● **EXCERPTED PASSAGE**:
You say you're not good with the math for this stuff, so I'll make an attempt to explain the basic principles of air springs.

The math behind an air spring is based on Boyle's law, which states that the initial pressure times the initial volume of a closed container is equal to the final pressure times the final volume, or P1 * V1 = P2 * V2.

An example calculation goes as such: I start with a piston/cylinder assembly that is 6" long with a 1" diameter piston, pressurized to 100 psi. If I compress the cylinder to 3", the pressure goes to 200 psi. Compressing to 1.5 inches makes the pressure 400 psi. If the chamber is compressed to "0" length, theoretically the pressure goes to infinity.

So essentially, the pressure doubles every time the volume of the chamber is halved. This makes a force curve that is "progressive." The force from the air spring is not directly proportional to the compression of the spring.

This is different from a coil spring, which is governed by Hooke's Law, which states that the force from a spring is equal to the "spring rate (lbs/in)" times the distance the spring is compressed from its free length, or F = k * x. This gives a "linear" spring curve, because plotting force vs. displacement gives a straight line, just like y = m*x + b.

Back to air springs, the reason people want larger or smaller air chamber sizes is to change how progressive the spring curve is. For a set amount of travel, say 130 mm, the air chamber volume is reduced by a set amount when going from full extension to full compression, equal to the travel (130 mm or whatever) multiplied by the area of the air piston, I'll call this the used volume. This used volume is subtracted from the initial volume to get the final volume used in Boyle's law.

Interface element listing
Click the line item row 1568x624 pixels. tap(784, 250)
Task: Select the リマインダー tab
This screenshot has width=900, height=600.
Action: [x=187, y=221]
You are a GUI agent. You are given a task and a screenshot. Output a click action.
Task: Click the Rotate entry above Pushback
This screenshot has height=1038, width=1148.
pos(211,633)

● **REQUIRED WORK**:
a) Reproduce the portion of the air spring explanation from "The math behind" up to and including "V1 = P2 * V2.".
b) For each statement, say whether it agrees with the air spring explanation, and give the wording from the explanation that decides it. (i) Compressing the 6" cylinder to 3" raises the pressure from 100 psi to 200 psi. (ii) A coil spring produces a progressive force curve. (iii) The used volume equals the travel multiplied by the area of the air piston.

● **ANSWERS TO THE EXERCISE**:
a)
The math behind an air spring is based on Boyle's law, which states that the initial pressure times the initial volume of a closed container is equal to the final pressure times the final volume, or P1 * V1 = P2 * V2.

b)
(i) Yes: "If I compress the cylinder to 3", the pressure goes to 200 psi."
(ii) No: "This gives a "linear" spring curve"
(iii) Yes: "equal to the travel (130 mm or whatever) multiplied by the area of the air piston"